— TASK PROMPT —
From the listing below, copy only the lines running from the line that contains "You are a GUI" to the line that contains "Viewport: 1013px width, 406px height.", both included.
DATA FOR THE TASK Start Marker
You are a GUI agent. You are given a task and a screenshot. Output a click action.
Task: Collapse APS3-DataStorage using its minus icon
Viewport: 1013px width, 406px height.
DATA FOR THE TASK End Marker
DATA FOR THE TASK Start Marker
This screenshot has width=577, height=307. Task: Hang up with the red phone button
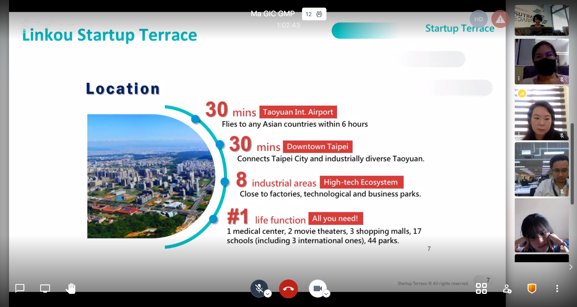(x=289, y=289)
DATA FOR THE TASK End Marker
— TASK ANSWER —
You are a GUI agent. You are given a task and a screenshot. Output a click action.
Task: Collapse APS3-DataStorage using its minus icon
Viewport: 1013px width, 406px height.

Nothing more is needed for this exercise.